Dann wech­selt die Ak­ten­ta­sche end­gül­tig ih­ren Be­sit­zer. Ilse ver­lässt ih­ren Baum und tritt zu den bei­den. Sie­he da, der Herr Wos­sid­lo lüf­tet rich­tig sei­nen stei­fen Schwar­zen, und jetzt tren­nen sich die Par­tei­en wirk­lich. Herr Wos­sid­lo wan­delt zu­rück zum an­de­ren Rand der Fest­wie­se. Batz­ke aber, Arm in Arm mit sei­ner Braut, auf den Ku­falt­schen Ge­büschsaum zu.

Ein­sam und ver­las­sen, ein schwar­zer Fleck in der Schnee­wüs­te, bleibt der Fo­to­ap­pa­rat auf der Wie­se ste­hen, ein­zi­ges Zei­chen da­für, dass Herr Batz­ke es viel­leicht doch et­was ei­lig hat.

Die Mög­lich­keit, Herrn Wos­sid­lo auf ei­nem Um­weg zu er­rei­chen und ihn noch­mals durch einen küh­nen Griff nach der Ak­ten­ta­sche um die Bril­lant­rin­ge zu er­leich­tern, ver­wirft Ku­falt so­fort. Der Ab­satz sol­cher Din­ge scheint schwie­ri­ger, als er ge­glaubt. Und Bar­geld lacht im­mer. Be­son­ders, wenn man nicht mehr in sei­ne Woh­nung zu­rück kann.

Also Batz­ke. Batz­ke ist si­cher kein leich­ter Bis­sen, aber so et­was hat Ku­falt ja nun schon ein­mal bei ihm ver­sucht, und er ist über­zeugt da­von, dass es auch dies­mal glatt­ge­hen wird. Er will auch kei­ne über­mä­ßi­gen An­sprü­che stel­len. Er will von den fünf­zehn nicht mehr als drei- oder vier­tau­send ha­ben. Eine Sum­me, auf die Batz­ke glatt ein­ge­hen wird.

Das Paar kommt, mehr zur Stadt­hal­le hin, auf Ku­falts Weg. Ku­falt muss rasch ge­hen, um ihm nach­zu­kom­men. Ganz gleich­gül­tig sind die bei­den, ganz si­cher füh­len sie sich, sie se­hen nicht ein­mal um die klei­ne Weg­bie­gung, die Ku­falt ih­ren Bli­cken ent­zieht.

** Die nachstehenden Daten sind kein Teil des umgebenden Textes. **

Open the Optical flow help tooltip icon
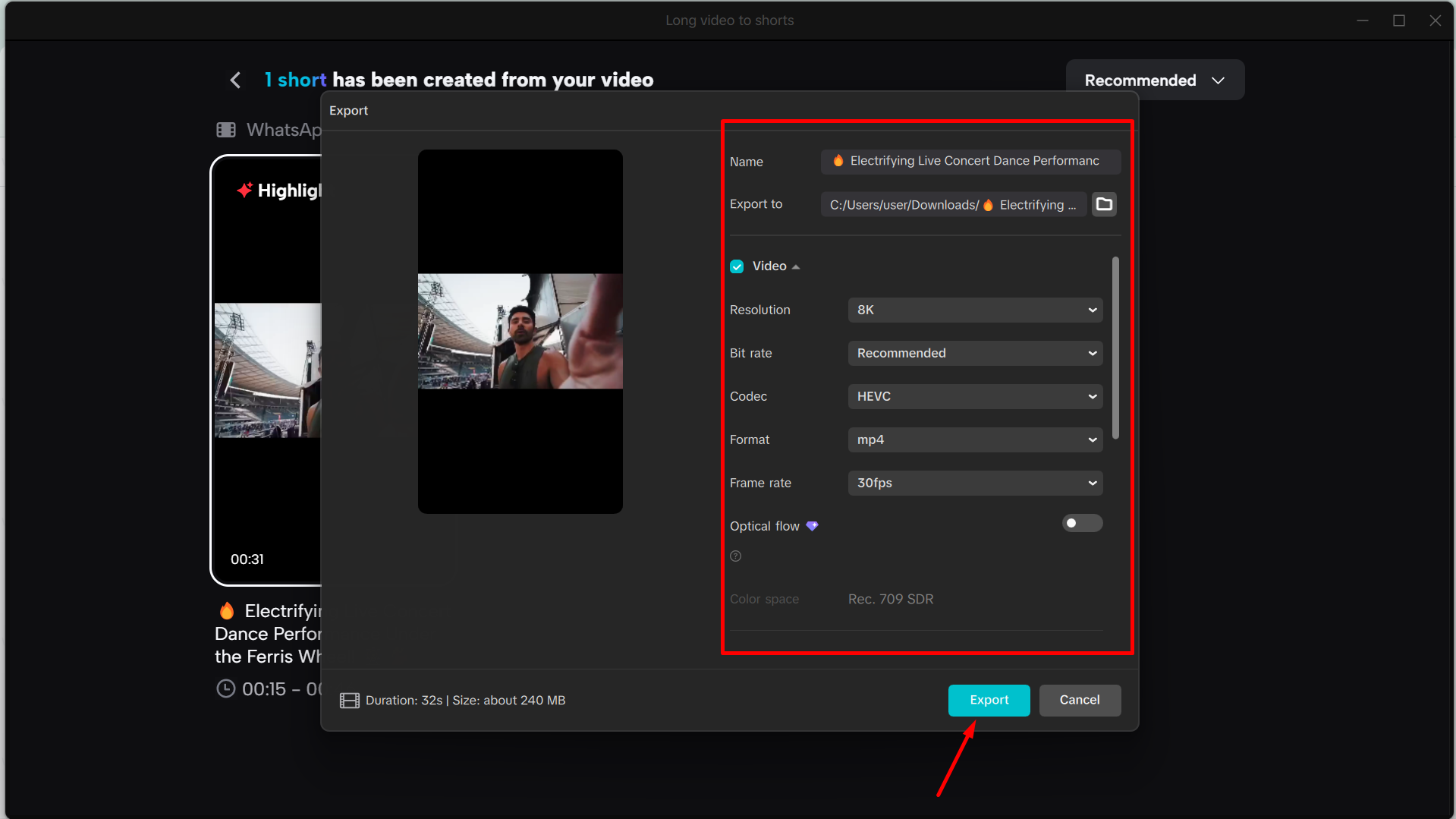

So kann er denn wirk­lich ganz über­ra­schend ne­ben ih­nen auf­tau­chen und sa­gen: »Mor­gen, Batz­ke. Mor­gen, Ilse. Schö­ner Mor­gen heu­te Mor­gen.«

Batz­ke ist nicht die Spur über­rascht, wäh­rend Ilse lei­se auf­schreit.

»Na, also«, sagt Batz­ke bes­ter Lau­ne. »Bist du auch da, Wil­li? Wie viel? Ich hab’s näm­lich sehr ei­lig.«

»Ver­steh ich«, be­stä­tigt Ku­falt. »Ich dito.« Und da er Batz­ke in so glän­zen­der Stim­mung sieht, sagt er leicht­hin: »Fünf­tau­send.«

»Acht­hun­dert, wie aus­ge­macht«, sagt Batz­ke.

»Acht­hun­dert wa­ren bei fünf­tau­send aus­ge­macht«, sagt Ku­falt, »und die Sa­che liegt jetzt et­was an­ders.«

»Also zwei«, sagt Batz­ke, »da­mit ich mei­ne Ruhe habe.«

»Vier«, sagt Ku­falt hart­nä­ckig.

»Drei«, sagt Batz­ke ab­schlie­ßend.

»Du wirst doch nicht so däm­lich sein!« pro­tes­tiert Ilse wü­tend.

»Halt die Klap­pe«, sagt Batz­ke, nimmt das di­cke Geld­pa­ket aus der Ta­sche, sieht sich um, sagt be­frie­digt: »Die Luft ist rein«, und ver­setzt im sel­ben Au­gen­blick Ku­falt einen Faust­schlag von un­ten her ge­gen das Kinn, dass der zu­rück­tau­melt, die Hän­de hoch­hebt …

Aber schon fal­len an­de­re Hie­be wie Ham­mer­schlä­ge auf sei­nen Kopf, al­les wird vor sei­nen Au­gen erst rot, dann schwarz, und er stürzt zu­sam­men.